- Your goal: The data is to be repeated exactly, with the images removed.

Collected data entries
******
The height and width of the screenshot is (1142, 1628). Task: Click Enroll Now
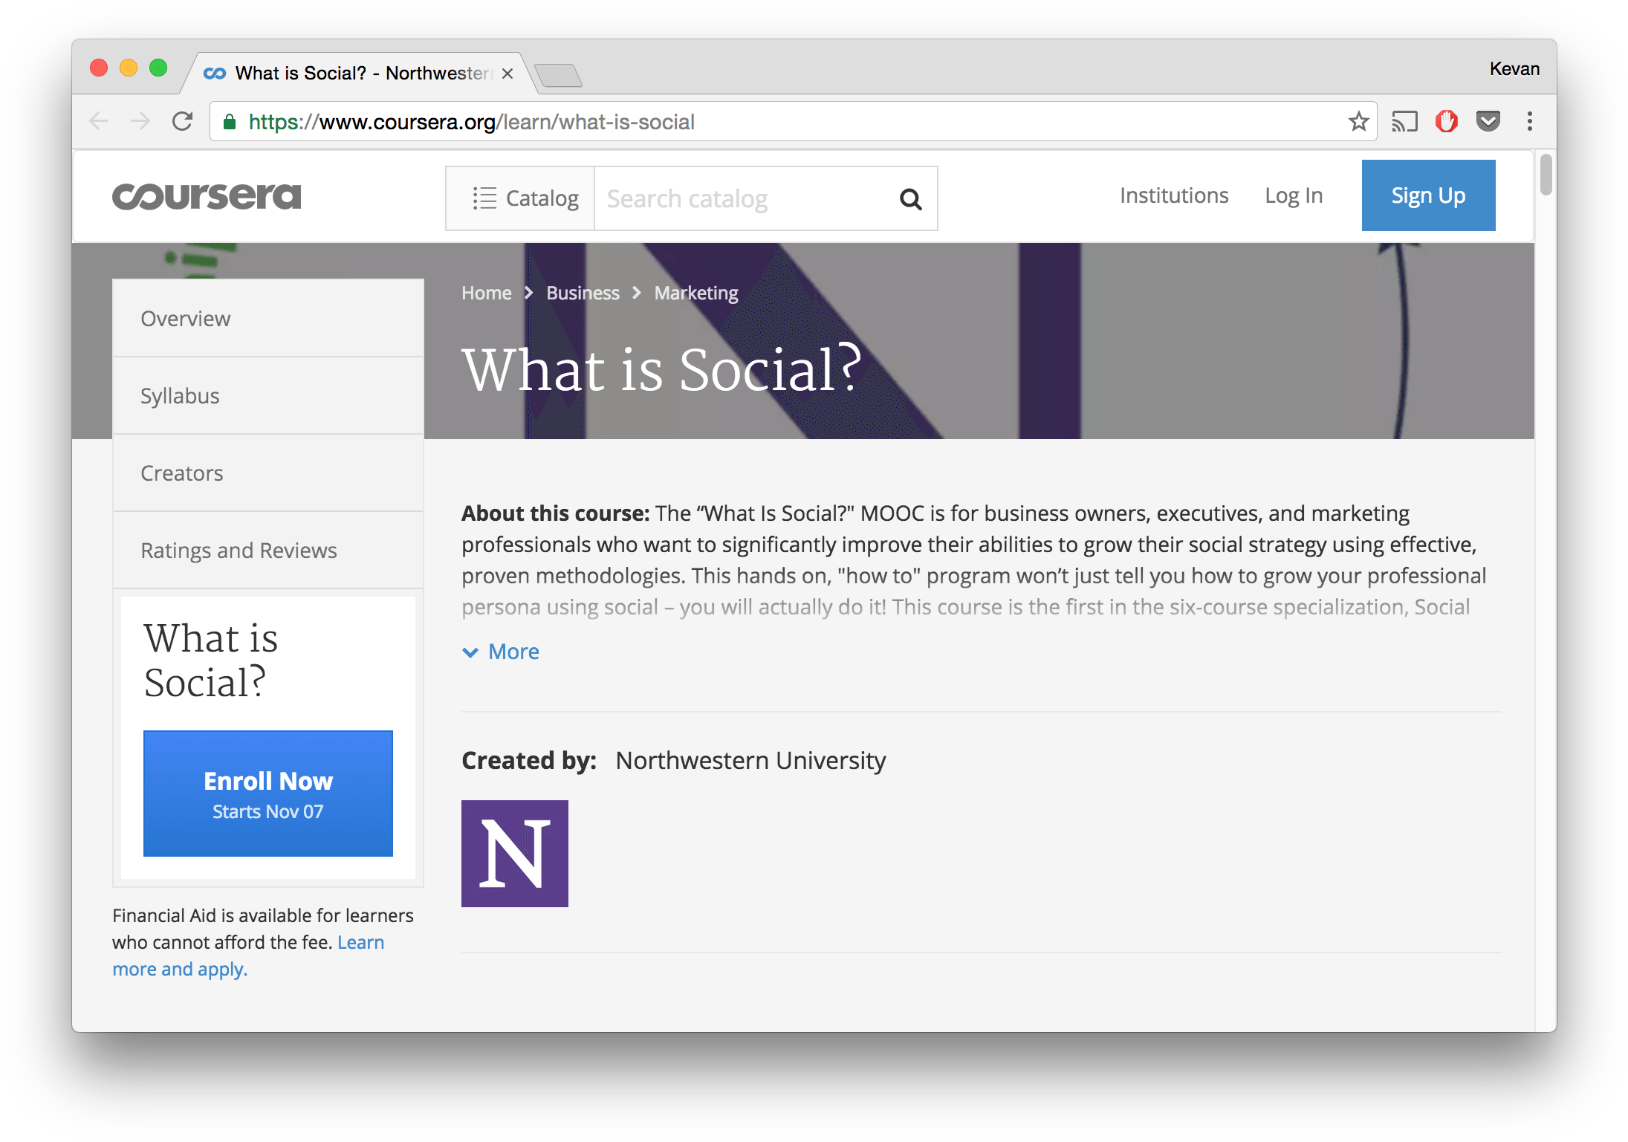tap(267, 793)
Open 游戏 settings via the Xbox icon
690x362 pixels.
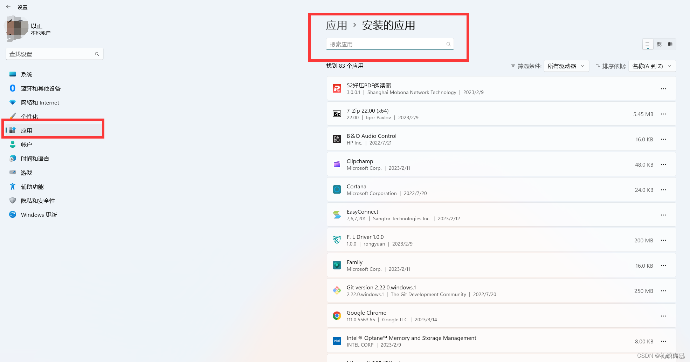coord(13,172)
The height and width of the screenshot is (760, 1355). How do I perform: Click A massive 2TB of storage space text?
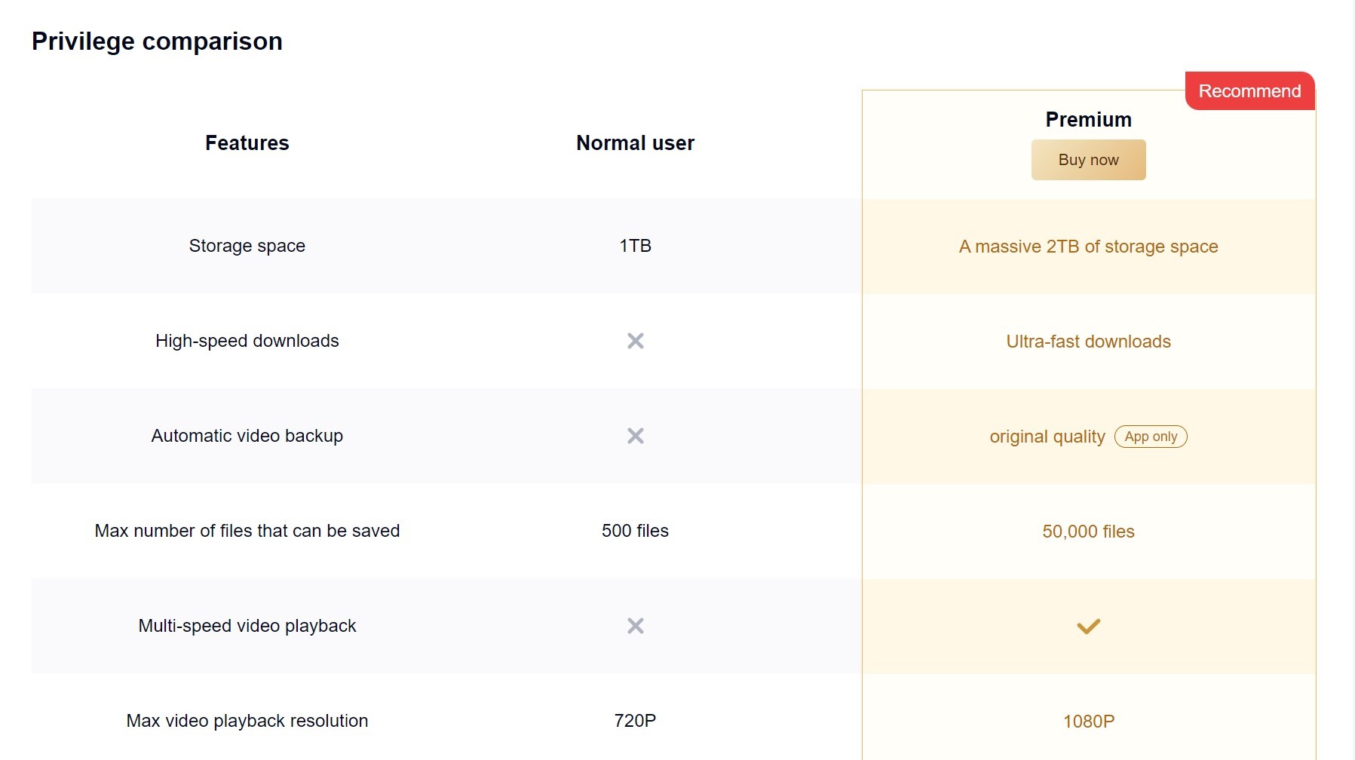(x=1088, y=247)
******
- Finished exercise:
The height and width of the screenshot is (1142, 1628). Task: Click Enroll Now
tap(267, 793)
Open 游戏 settings via the Xbox icon
690x362 pixels.
coord(13,172)
The height and width of the screenshot is (760, 1355). How do I perform: Click A massive 2TB of storage space text?
(x=1088, y=247)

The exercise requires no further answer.